He was appointed a teacher at the school of Rander on 1 May 1851. He again recited his early essay in Swadesh Hitechchhu Mandali and started Gyansagar magazine in July 1851. He was transferred to a school in Nanpara in March 1853. After the death of his wife Gulab, he left this position and went to Bombay, in January 1854. He returned to college on the suggestion of his friend Jhaverilal Umiyashankar and joined Buddhi Vardhak Sabha, a literary group in June 1854. He started learning Siddhant Kaumudi.

He became interested in poetry and started writing in September 1855, studying literary metre over the following year. He presided over Buddhivardhak Granth from March to December 1856. After his second marriage, he left college in August 1856, writing Pingal Pravesh in February 1857 and dedicating it to his father. He joined Gokuldas Tejpal Vidyalaya as a teacher and began studying Sanskrit literary works such as Laghu kaumudi, Chandralok, Nrisimhachampu, Kavyachampu, Prataprudra, Adhyatma Ramayana. He started at Central School as a teacher in February 1858, then resigned in November 1858 after deciding to pursue a literary career.

He studied Sanskrit grammar and poetry in Pune from November 1858 to March 1859. Deciding to study independently he returned to Bombay in March, where he met Dalpatram, a reformist Gujarati poet, in June 1859, and became involved in reform activities.

His wife Dahigauri returned to her parents' home. In 1860, he had discussed widow remarriage with religious leader Jadunathji Maharaj, which led to him becoming involved with the Maharaj Libel Case the next year. The case was filed by Jadunathji against writer Karsandas Mulji after the journalist published an article alleging sexual exploitation of women in his religious sect.

He visited Income Tax Commissioner Curtis regarding a surcharge on 3 February 1863. With the help of friends, he started a biweekly newsletter called Dandiyo (lit. A drum stick), modelled after British weekly The Spectator, in September 1864. It was loudly reformist in its stand and attacked traditional customs of Hindu society. It ran until 1869 when it was merged with The Sunday Review. (Note: The Sunday Review was also closed after some time. Dandiyo was revived by Natwarlal Mulchand Vimawala in 1936. It was later renamed Prabhakar in March 1947.) On 18 January 1864, his father died, aged 56. He moved back to Surat in July 1865 and sheltered Savitagauri, a widow, in a neighbouring house. He published Narmagadya in September 1865. He was banished from his caste due to reform activities on 18 August but reinstated on 21 November 1866. The same year, he wrote his autobiographical work, Mari Hakikat, the first autobiography in Gujarati. He published Nayikavishaypravesh and Uttam Nayika dedicated to his then separated wife, Dahigauri. In early 1867, he published Narmakavita, a poetry collection. He had debts of 10,000 that caused him great concern. He married again in 1869. He published summaries of Ramayana, Mahabharata and Iliad in 1870. He published the school version of Narmagadya in 1874 and the edition for the government in 1875.

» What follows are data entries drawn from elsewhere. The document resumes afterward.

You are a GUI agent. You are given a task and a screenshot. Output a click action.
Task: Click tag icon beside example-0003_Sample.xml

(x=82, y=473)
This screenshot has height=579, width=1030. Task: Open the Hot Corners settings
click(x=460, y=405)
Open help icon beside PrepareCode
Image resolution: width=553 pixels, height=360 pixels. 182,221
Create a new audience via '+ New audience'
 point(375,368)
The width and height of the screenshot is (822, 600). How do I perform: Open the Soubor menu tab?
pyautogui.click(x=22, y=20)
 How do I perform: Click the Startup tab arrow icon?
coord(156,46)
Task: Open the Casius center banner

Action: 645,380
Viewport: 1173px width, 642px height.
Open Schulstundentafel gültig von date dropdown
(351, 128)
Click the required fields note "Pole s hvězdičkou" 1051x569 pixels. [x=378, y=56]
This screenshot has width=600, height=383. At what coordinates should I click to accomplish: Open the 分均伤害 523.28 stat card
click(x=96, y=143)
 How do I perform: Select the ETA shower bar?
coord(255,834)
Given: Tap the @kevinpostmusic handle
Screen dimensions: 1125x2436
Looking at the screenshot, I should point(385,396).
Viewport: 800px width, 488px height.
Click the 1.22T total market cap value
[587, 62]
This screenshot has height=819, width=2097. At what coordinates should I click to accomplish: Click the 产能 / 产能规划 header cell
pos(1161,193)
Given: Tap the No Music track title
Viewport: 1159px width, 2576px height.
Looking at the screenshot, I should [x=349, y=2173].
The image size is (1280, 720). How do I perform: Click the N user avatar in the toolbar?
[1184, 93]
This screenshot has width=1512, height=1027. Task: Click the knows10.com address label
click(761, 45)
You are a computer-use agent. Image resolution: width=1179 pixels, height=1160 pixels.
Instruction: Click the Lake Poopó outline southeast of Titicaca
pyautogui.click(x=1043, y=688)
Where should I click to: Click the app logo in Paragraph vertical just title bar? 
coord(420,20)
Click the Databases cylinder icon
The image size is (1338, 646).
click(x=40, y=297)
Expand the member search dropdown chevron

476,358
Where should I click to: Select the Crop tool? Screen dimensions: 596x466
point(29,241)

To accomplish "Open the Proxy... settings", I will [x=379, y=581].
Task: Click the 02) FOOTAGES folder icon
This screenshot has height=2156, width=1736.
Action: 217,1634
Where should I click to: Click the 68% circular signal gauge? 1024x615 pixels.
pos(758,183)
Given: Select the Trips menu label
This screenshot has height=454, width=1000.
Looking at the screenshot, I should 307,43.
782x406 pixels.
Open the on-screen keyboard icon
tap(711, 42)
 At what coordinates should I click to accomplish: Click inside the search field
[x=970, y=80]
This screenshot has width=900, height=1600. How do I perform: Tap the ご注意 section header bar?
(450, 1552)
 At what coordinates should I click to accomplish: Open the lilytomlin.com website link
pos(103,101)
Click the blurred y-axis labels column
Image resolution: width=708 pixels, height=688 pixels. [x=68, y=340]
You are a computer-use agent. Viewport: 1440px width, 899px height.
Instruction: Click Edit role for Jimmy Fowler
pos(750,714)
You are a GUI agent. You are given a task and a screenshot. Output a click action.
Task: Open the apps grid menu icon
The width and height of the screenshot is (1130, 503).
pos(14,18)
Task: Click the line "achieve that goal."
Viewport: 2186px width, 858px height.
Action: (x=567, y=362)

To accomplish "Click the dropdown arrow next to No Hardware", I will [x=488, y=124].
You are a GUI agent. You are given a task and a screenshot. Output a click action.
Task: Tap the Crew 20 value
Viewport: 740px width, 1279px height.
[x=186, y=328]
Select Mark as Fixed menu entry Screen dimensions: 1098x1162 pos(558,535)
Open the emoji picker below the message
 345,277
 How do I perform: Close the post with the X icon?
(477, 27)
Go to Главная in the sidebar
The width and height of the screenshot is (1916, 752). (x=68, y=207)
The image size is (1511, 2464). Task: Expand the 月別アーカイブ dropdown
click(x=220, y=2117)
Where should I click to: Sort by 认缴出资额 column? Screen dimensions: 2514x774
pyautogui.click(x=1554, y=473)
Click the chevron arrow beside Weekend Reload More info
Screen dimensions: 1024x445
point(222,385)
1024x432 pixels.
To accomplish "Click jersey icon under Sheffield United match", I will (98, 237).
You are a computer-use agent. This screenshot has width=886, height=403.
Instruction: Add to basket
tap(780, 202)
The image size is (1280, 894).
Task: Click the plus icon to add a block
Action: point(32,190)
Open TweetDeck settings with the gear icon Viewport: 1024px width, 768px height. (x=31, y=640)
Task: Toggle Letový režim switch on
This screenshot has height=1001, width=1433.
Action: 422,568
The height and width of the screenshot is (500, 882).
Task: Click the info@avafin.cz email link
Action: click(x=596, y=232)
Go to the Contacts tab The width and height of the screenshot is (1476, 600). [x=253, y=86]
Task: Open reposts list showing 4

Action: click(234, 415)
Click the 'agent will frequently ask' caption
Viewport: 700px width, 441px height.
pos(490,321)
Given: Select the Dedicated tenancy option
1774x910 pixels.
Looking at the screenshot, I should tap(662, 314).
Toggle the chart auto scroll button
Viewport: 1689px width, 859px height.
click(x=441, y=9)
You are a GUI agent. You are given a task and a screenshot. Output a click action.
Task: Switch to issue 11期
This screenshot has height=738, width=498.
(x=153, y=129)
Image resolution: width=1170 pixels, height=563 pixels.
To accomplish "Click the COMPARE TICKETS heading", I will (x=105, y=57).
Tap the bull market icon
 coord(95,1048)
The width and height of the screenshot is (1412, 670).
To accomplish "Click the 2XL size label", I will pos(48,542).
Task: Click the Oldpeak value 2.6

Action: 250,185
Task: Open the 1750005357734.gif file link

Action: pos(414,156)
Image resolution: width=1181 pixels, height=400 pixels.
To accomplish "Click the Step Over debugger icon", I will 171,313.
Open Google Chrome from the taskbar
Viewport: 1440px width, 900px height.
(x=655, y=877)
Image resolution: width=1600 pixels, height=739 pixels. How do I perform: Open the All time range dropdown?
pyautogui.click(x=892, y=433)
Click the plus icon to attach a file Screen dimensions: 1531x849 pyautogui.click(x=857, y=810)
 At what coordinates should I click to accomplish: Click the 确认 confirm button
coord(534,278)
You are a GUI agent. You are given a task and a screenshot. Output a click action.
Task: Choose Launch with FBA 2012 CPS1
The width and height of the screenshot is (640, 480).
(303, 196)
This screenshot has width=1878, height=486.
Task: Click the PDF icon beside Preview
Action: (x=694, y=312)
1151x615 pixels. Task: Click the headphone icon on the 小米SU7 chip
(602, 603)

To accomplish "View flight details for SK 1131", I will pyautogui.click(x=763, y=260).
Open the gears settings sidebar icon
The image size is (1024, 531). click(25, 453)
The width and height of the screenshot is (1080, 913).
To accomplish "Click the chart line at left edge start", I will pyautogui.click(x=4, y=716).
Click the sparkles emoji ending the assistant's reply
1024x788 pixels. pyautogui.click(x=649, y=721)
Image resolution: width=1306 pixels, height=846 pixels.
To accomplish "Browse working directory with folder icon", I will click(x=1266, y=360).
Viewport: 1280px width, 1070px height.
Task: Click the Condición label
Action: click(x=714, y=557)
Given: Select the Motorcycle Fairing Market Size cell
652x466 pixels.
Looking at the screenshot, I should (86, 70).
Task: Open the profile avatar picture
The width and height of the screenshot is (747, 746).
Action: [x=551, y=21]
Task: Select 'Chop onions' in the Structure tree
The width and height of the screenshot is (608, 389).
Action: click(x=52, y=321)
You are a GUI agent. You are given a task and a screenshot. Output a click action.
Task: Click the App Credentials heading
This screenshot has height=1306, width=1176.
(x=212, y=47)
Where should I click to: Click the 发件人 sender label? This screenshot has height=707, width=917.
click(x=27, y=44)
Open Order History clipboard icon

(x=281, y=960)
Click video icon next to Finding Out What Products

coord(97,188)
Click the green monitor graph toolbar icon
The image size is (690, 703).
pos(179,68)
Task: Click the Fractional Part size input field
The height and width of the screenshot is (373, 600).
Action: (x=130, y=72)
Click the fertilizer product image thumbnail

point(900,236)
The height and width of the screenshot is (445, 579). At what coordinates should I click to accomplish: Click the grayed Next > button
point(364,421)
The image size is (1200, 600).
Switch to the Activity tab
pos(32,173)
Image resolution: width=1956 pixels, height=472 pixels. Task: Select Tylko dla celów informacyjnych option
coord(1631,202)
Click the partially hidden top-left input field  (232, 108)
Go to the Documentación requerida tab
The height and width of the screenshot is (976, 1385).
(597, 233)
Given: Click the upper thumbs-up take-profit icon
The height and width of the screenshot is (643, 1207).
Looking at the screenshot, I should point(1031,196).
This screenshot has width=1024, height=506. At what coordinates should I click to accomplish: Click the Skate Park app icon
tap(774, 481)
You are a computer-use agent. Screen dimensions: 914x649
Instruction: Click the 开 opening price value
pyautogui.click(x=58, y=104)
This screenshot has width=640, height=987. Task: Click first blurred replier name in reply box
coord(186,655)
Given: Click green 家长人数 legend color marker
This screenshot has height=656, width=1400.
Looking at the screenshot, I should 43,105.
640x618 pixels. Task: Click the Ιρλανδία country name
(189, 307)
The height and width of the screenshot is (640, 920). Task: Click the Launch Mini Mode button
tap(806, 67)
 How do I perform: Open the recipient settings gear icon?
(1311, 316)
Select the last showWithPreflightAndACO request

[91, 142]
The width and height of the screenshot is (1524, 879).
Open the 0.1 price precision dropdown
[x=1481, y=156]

He moved back again to Bombay in March 1875, where he met Dayanand Saraswati, a reformist and founder of Arya Samaj, and started to become deeply religious. He published the first dictionary of Gujarati language in March 1876. He founded Vedsarasvati in Sarasvatimandir of Surat on 16 April 1877.

Aryanitidarshak Mandali performed his play Draupadi-Darshan in 1878. By 1880 he had become fully "believer" and performed Upanayana for his son that year. He wrote a play, Shri Sarshakuntal in 1881 which was performed. He published a translation of Bhagvad Gita in 1882. Although unhappy about breaking a resolve not to work for other people, he was forced due to financial difficulties into taking a position as a secretary to Gokuldas Tejpal Dharmakhata. He wrote a play, Shri Balkrishnavijay in 1883.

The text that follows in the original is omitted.